Glutathione reductase from germinated peas

Abstract
The preparation and some properties of glutathione reductase, prepared from germinated peas, are described. Confirmation that the enzyme is a flavoprotein containing FAD as the prosthetic group was obtained. The kinetic results are consistent with the view that the enzyme exists in 2 different oxidative states, with 1 substrate (NADPH) reacting with the oxidized form, and the other (GSSG) with the reduced form of the enzyme. The addition to the apoenzyme of both FAD and either NADPH or NADH is required for the formation of a sulphydryl group on the active center. In the reduced state the enzyme is readily inactivated by compounds which react with sulphydryl groups. The integrity of this sulphydryl group is not essential for, or concerned with, the binding of FAD to the apoenzyme. The oxidized form of the sulphydryl group is not that of a disulphide, and the fact that GSH is not liberated on treatment with NADPH shows that a disulphide group of the type Enzyme.S.SG is not present, although such a group may be formed as an intermediate during the transfer of the 2 electrons from the FAD to GSSG. The inhibition of the oxidized enzyme by oxidizing agents such as mercuric oxide, and the reactivation of the enzyme so treated with ammonium sulphide but not with thiols, suggest that a lone S atom similar to that existing in thiourea is present.
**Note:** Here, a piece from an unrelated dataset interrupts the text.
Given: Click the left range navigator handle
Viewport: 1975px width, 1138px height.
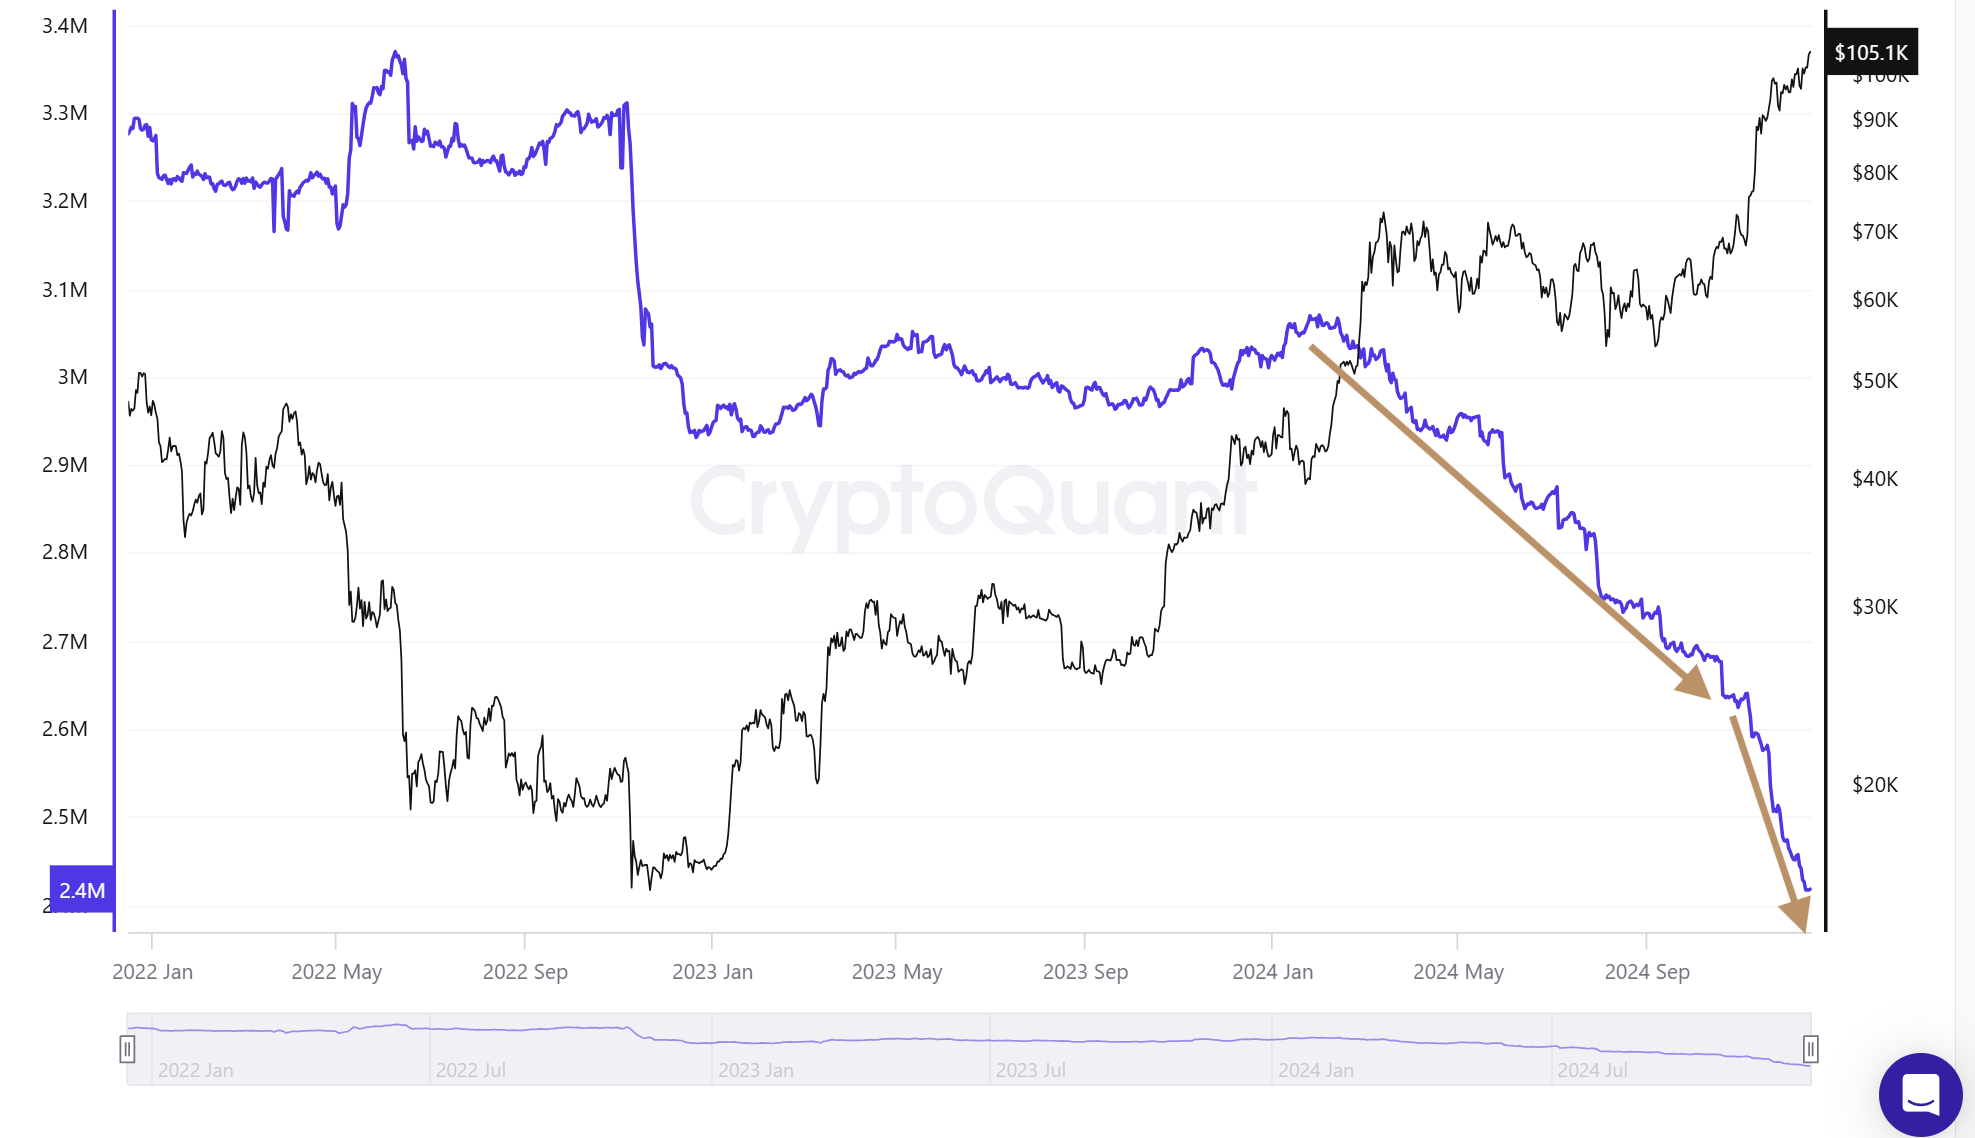Looking at the screenshot, I should coord(127,1049).
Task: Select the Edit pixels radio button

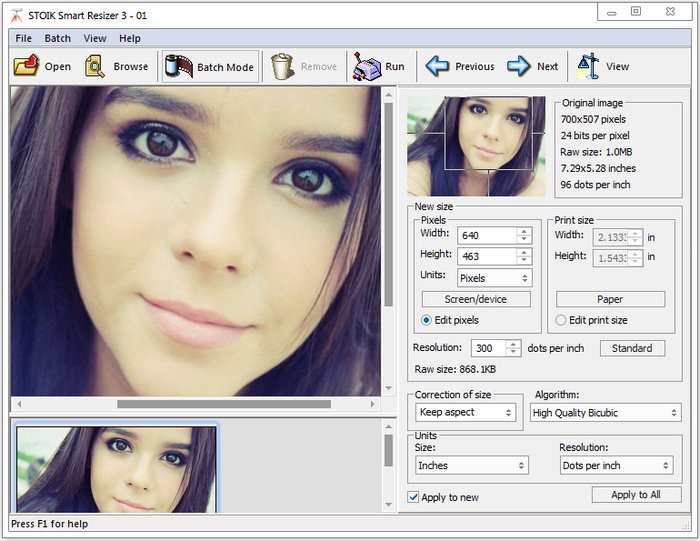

The observation that the yellow oxidized enzyme changes in color to pink when NADPH is added, and the effect of p-chloro-mercuribenzoate in modifying the spectrum of the reduced enzyme (especially that portion which has been ascribed to the formation of flavin semiquinones), suggest that the FAD exists in this state in the reduced enzyme. GSSG may be bound on a secondary site on the oxidized enzyme, and the GSSG so bound can react with the active sulphydryl group produced when the oxidized enzyme is reduced with NADPH. Many salts compete competitively with GSSG for this site, and this is 1 of the causes for the inhibition of the enzyme by these salts. Sodium iodide also inhibits by a specific effect on the sulphydryl group on the active center of the reduced enzyme. The evidence suggests that this group is oxidized to a disulphide. There is no evidence, as yet, to indicate whether this bond is formed between sulphydryl groups on the same molecule, or between those on adjacent molecules.